Being honest with yourself…….

So I have come to the conclusion that I cannot appease and please everyone I have some sort of intimate type of relationship or contact with. I cannot be your all and everything, umbrella in the rain, woolen jacket in the winter time, because I have no affinity for you. I say this with both nonchalance and subtle regret; for I appreciate you in each and every way, but I have reopened that chapter of possibly maybe with you and drew a blank, and then I close it with ease. Ease in knowing that I am not forcing myself to build on friendly feelings. The friendly feelings that compel you to taste the waters of your friendship, to possibly see what is outside of this unique and attractive friendship. In reviewing how exactly our friendship became as such, I then become honest with myself and my needs and wants and ever changing desires. Our friendship initially began in a wave of emotional changes and transitions and interests. Our friendship also began at a distance and was soon to be bonded by our meeting. Our meeting was to be destined a romantic and unbelievable experience (in my books) however, it was entertaining and interesting, but nothing out of the norm (if you call meeting someone from one state to the next normal nowadays) of a regular friendly gathering. The only exception of course is the chosen and moments of interesting passionate. I wasn’t against it, rather I was entertained and interest piqued, and being a sexually exploring woman of the wind (as I see myself) my appetite was satisfied, but not necessarily thoroughly quenched. For we went our separate ways. As time passed on the relationship dissolved into my black book of for longed entries. So now you come back into my life without a clean slate (is anyone’s slate really clean?), and you expect me to acknowledge the past and the before, and to see reason in that intimate weekend? Could I see beyond the sheets? Could I imagine myself giving myself to you, solely not only for weekends, but for now and good? I teased my brains, I assumed the many possibilities and outcomes, but pure logic burned into my mind and heart. It was never meant to neither be, nor will it ever be or become. As hard and contrite as they sounds and seems, deep in you heart of many hearts you know it’s true. So I write this not as an excuse as to my why’s and the why not’s, but as a simple statement from my heart. Being Honest With Myself.

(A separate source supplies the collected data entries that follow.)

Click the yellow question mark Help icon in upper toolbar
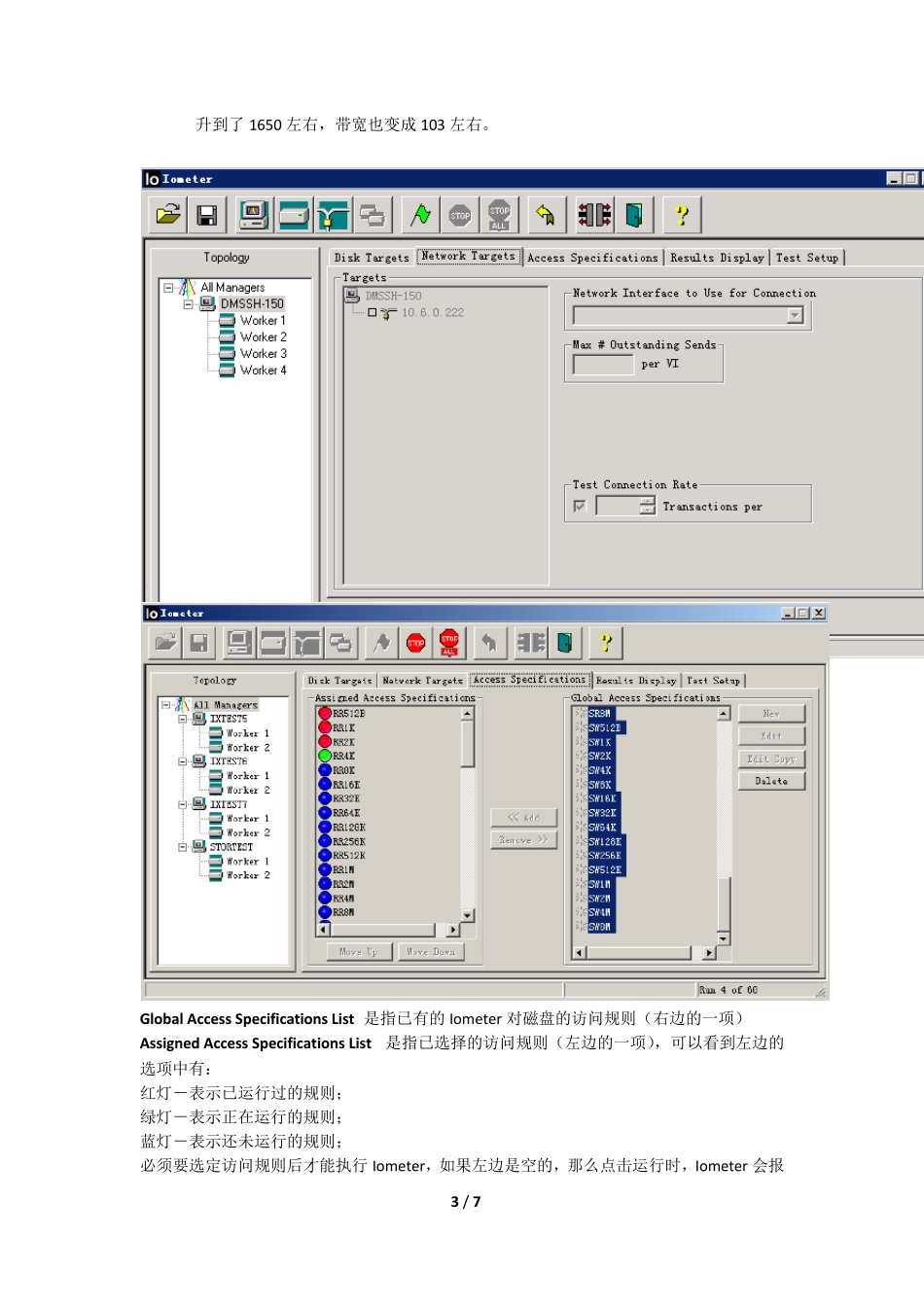This screenshot has width=924, height=1307. tap(682, 215)
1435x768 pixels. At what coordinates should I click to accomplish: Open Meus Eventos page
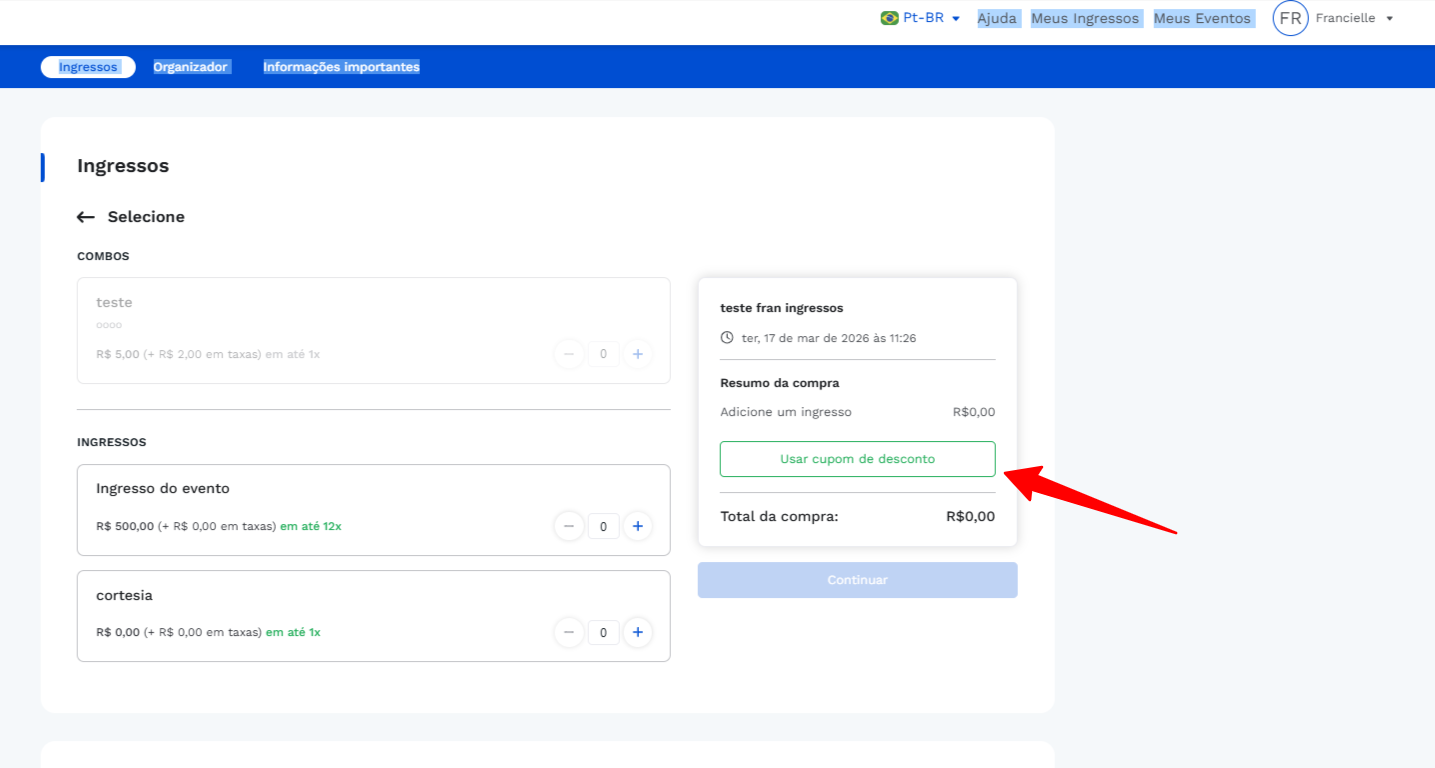click(x=1202, y=18)
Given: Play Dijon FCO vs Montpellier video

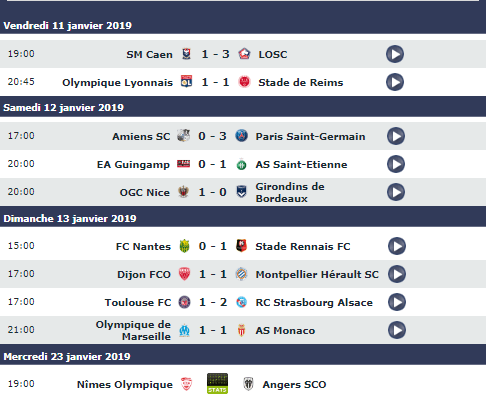Looking at the screenshot, I should [x=397, y=274].
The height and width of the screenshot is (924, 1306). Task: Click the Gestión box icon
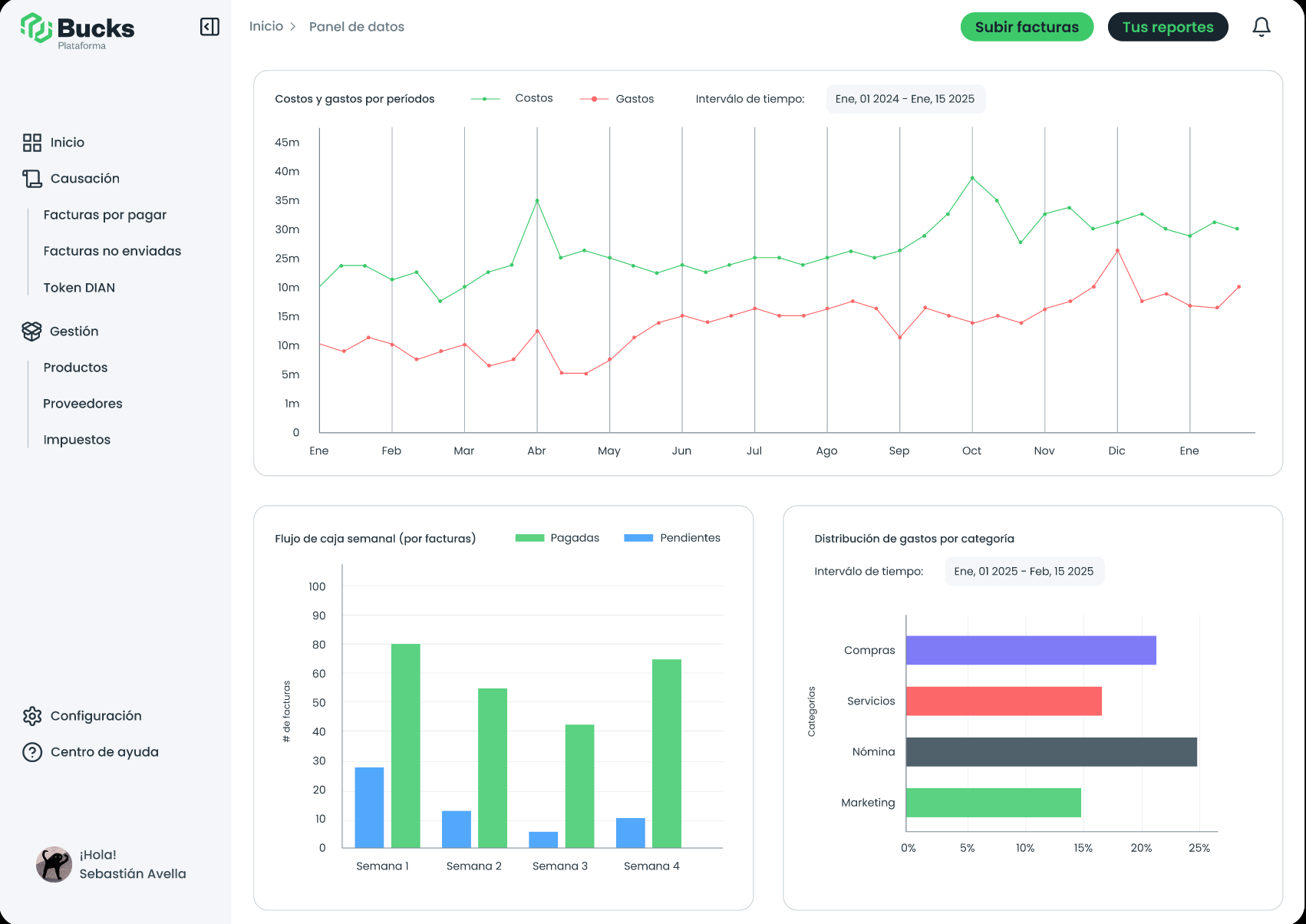tap(32, 332)
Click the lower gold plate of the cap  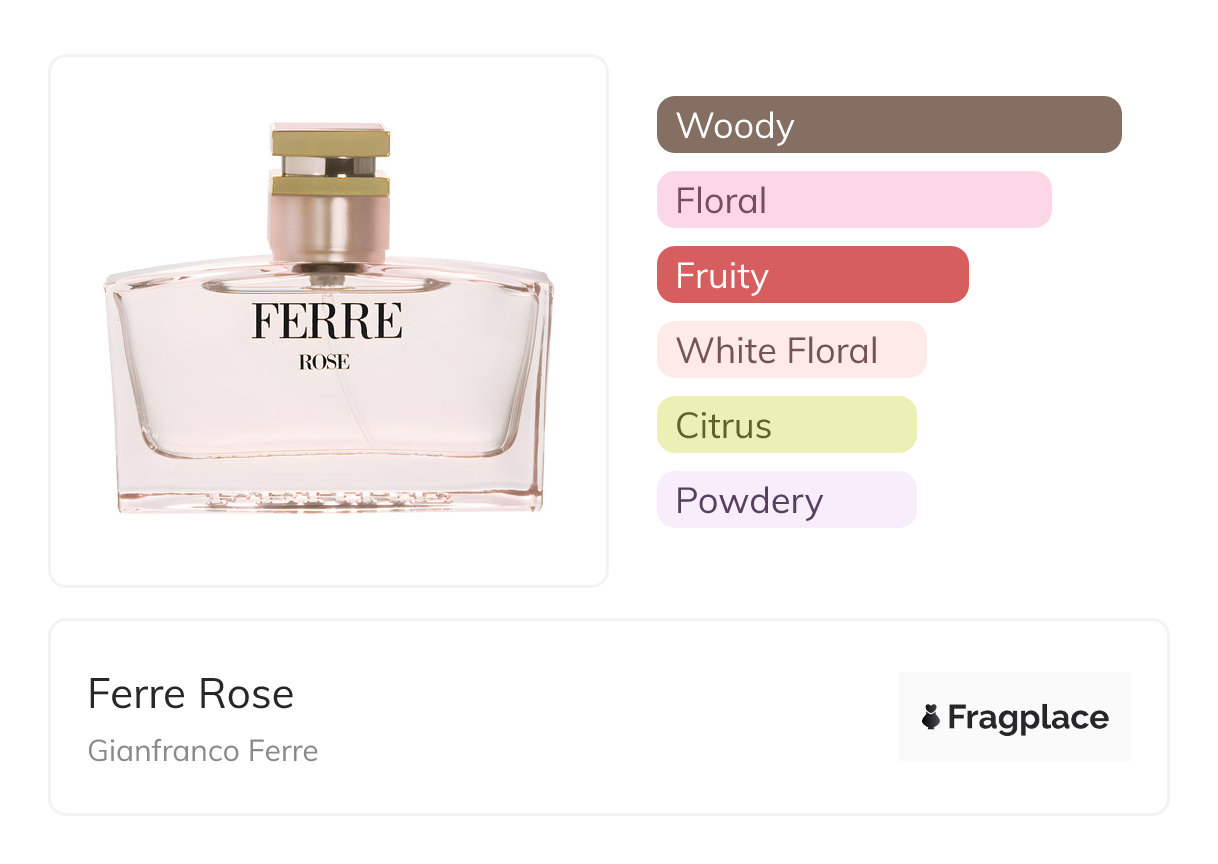coord(329,185)
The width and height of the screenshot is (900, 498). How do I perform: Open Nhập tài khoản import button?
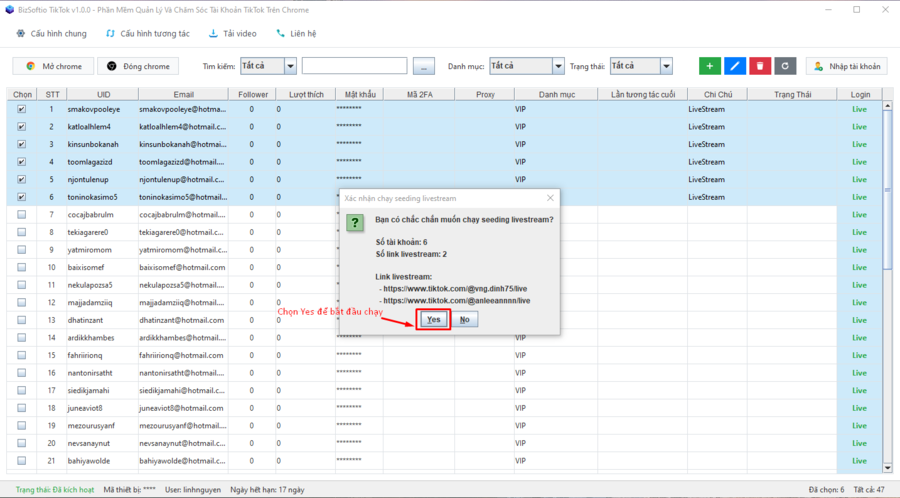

A breath and rush of needed air to the lungs……
Have you had that conversation with yourself? Have you really sat down and spilled your guts to you and only you. Knowing that the outcome of this rushed conversation may or may not be fitting for your ears, but it will resolve a lot of the issues and concerns and questions at hand. I had this conversation with myself just yesterday, and I realized two things…1) I am not ready for a serious relationship just yet 2) I really don’t know the experience of actually dating. Now I say to myself, all of the lovely relationships and constant people, and trouble I have gotten my heart into why would I say such crap! However, this crap in actuality is my reality. I am not ready to seriously pursue a relationship, because I am content where I am. With that being said I am not stating that I would not like to pursue someone seriously, however, I am saying I am working on me. Me as the person I am becoming and growing into. I feel that almost hitting thirty years of age I should have mastered these lessons and more, however, I am just starting. I remained defiant against my initial feelings and response regarding my relationship adventures, and it truly has been an adventure, however, I am no longer fighting the feelings. I am ok with being single, and pursuing my personal objectives and goals, while remaining in tuned to romantic possibilities. No longer wanting to lose a sense of me and my grounding. So I am happy that this heart to heart with me came at the right time. So although this realization seems great, I also realized another truth….I really don’t know how to value the concept of dating. Once I like you on the first date I am sold for life. Having the experience and continually building from it remains a battle in its own. Feeling my intuition is on point at all times, I factor those feelings in before actually experiencing or attempting a dating relationship, which I see and know is not doing me any good at all. So the new appeal and approach to date and actively date and not get myself into typical or causal experiences. I have a mouth and I have an opinion, so being vocal for good or bad will not stunt me, but catapult me into a new realm of understanding, dating and relating.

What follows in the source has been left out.